Знаю: не знаю. Я ухожу в утренний ход моря.
Чайки — белое чудо. Море — восстанье весталок. А горизонт
кто-то оклеил газетами. За — горизонтом —
небо мое!
Что ж. Застегнем все пряжки нашей белой одежды.
Очи откроем и будем идти как идти
за — горизонт,
за — Долину Блужданий!
Будем молчать, как язык за зубами. А надписи эти,
эти песчинки чьих-то там поздних признаний,
эта отвага отчаянья — после потери — да не осудим! —
слышал я, слышал — устами не теми.
Отъезд со взморья
Плакать не надо, Вы, — будем как чайки Египта…
Мысли мои несмышленыши — мне вас не додумать.
Надежды мои необитаемые — ни в небе.
Спите, о спите, свирели, как звери, — эхо ваше замерзло.
Женщина, Вы — о любовь детского Дон Жуана!..
Чайки, всё чайки. И море в мокрой сутане.

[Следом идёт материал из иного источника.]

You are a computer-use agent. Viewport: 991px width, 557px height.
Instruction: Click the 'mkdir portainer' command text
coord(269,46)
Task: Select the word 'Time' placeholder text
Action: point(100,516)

Солнце соленое ползает, щеки щекочет,
или это кровинки моря мои?
Туман. Знак знакомый луны в океане,
теплая тень сосны на песке последней, в пустыне.
Плакать не надо, Вы, — это лицо мое на дне бокала
в той кровинке вина морской, скоморошьей.
Туман — бег белый коня в копытах.
Минет и третий звонок. Пора перекреститься.
(Был скоморох — стал монах. Месть моде.)
Где же четвертый? Не быть. Не услышим.
Плакать не надо, Женщина, Вы, мы оба — только объятья…
Этот эпилог
Слушай! я говорю — горе! — себя кляня,
в тридцать седьмой год от рожденья меня
благодарю вас, что и в любви — была.
Смейся! мой смертный час — не берегла.
О пустяк! предоставь мне самому мой крах.
Я, прости, перестал в этой любви в веках.
Мантию не менял. Пусть постоянен трон:
эта любовь — моя, и не твоя, не тронь.
Минет моленье утр. Вы подарили раз
много-много минут. Благодарю вас.
Млечных морей слеза не просочится в миф.